The core meta-learning architecture consists of a multi-modal trace embedding model (MultiHAttenAE) fusing span and log features, followed by a lightweight Transformer Encoder (TE) meta-learner trained via a MAML-style algorithm. During meta-training, inner-loop gradient steps on support sets adapt the TE; meta-parameters are refined in the outer loop across tasks.

Within-system evaluation (TrainTicket→TrainTicket) yields:

• 5-shot accuracy: 92.91% ± 2.10
• 10-shot accuracy: 93.26% ± 1.40

Ablation studies demonstrate the benefit of cross-modal fusion (≈10% gain over spans-only input) and the competitiveness of simple prototypical baselines (e.g., Nearest Neighbor at 92.56% on 10-shot tasks). These results attest to the benchmark’s capacity for evaluating both expressive meta-learning architectures and traditional statistical baselines under low-labeling conditions (Wang et al., 2024).

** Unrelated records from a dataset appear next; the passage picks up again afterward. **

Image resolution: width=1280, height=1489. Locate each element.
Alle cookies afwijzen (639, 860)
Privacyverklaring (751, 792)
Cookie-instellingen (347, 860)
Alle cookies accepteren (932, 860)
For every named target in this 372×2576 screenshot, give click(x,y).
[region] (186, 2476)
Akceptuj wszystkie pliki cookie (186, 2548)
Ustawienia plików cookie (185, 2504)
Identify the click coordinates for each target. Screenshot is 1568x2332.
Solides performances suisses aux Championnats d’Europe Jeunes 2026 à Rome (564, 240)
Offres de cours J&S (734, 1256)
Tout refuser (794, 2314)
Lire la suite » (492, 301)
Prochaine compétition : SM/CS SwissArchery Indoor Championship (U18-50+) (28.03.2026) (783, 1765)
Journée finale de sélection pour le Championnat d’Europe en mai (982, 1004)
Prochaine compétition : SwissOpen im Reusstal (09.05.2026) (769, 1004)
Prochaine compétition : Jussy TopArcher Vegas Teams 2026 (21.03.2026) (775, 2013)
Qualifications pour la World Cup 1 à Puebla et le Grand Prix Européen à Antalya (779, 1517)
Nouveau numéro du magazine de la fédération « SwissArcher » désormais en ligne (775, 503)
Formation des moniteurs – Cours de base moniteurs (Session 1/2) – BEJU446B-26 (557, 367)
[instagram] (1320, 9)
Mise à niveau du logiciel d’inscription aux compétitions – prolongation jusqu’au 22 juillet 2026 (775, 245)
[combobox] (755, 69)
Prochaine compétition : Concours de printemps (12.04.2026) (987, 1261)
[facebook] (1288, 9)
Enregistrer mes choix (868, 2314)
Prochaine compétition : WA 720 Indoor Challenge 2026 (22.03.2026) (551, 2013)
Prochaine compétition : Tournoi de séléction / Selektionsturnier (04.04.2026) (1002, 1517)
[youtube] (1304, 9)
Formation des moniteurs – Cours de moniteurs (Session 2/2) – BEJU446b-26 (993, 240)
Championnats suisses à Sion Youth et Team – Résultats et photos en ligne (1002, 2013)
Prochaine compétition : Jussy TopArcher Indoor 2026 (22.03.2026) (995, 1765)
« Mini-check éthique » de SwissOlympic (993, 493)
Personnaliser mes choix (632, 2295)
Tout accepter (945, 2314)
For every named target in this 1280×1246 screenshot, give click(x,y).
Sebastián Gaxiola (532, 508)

5. Debugging and Diagnostic Evaluation

TrainTicket is specifically engineered for controlled fault injection and systematic debugging studies. Twenty-two industrially inspired faults (F1–F22) are categorized as interaction (13 faults), environment (5 faults), and internal (4 faults). Faults are induced through network delays, thread-pool exhaustion, SQL errors, or internal logic bugs.

A controlled debugging experiment with a professional developer (no prior knowledge, 2+ years’ experience) compares time-to-fix per fault:

Metric	Choreography	Orchestration (Temporal)
Avg. time per fault (20 fc)	7.91 h	3.96 h
Speedup	–	2.0×
Absolute time saved	–	3.95 h
Percent improvement	–	50%

Orchestration enables unified, end-to-end traces with deterministic replay and state checkpointing—drastically reducing fault localization overhead and yielding a near 50% reduction in debugging time. Temporal’s Web UI and global trace graph are cited as workflow-level diagnostic advantages (Nadeem et al., 2022).

6. Extensions to Public Transport Routing and Fare Optimization

In the context of fare optimization and journey planning, TrainTicket supports the modeling and benchmarking of price-optimal earliest arrival problems (POEAP) using advanced graph-based representations. The benchmark formalizes conditional fare networks (CFNs) as six-tuples capturing transport network topology, ticket graphs, fare transition functions, partially ordered monoid weights, state/event sets, and price maps.

Journey optimization is based on adaptation of multi-criteria RAPTOR (McRAP) algorithms for CFNs, maintaining per-stop, per-round “labels” tracking arrival times and fare states. Labels are propagated by event-driven transitions and pruned via Pareto-dominance and state-dominance criteria; dominance partitions are parametric with respect to ticket comparability. Computational hardness is established (NP-hard), but for finite monoids and realistic fare graphs, query times remain practical (≤400 ms for unrestricted McRAP, ≤10 ms for Pareto-pruned variants with tight slack and state-based pruning) (Euler et al., 2022).

7. Limitations and Future Directions

The TrainTicket Benchmark, while comprehensive for both microservice debugging and public transport routing, has certain constraints:

• Current abnormal trace benchmarks omit integration of trace-level resource metrics (CPU, disk), complicating discrimination of performance anomalies versus resource faults.
• Trace classification experiments are limited to 5-way tasks and two MSS datasets; real-world deployments may involve higher-dimensional or evolving taxonomies.
• The orchestrated Temporal variant, although superior for debugging, introduces additional operational dependencies and determinism requirements.
• In POEAP benchmarks, practical performance is closely tied to preprocessing (route duplication, footpath closure), per-ticket state-space pruning, and label-bag efficiency strategies.

Proposed extensions include incorporation of additional observability signals (metrics, structured events), scaling to more complex workflows and fault taxonomies, and empirical validation on production-scale MSS beyond TrainTicket (Wang et al., 2024, Euler et al., 2022, Nadeem et al., 2022).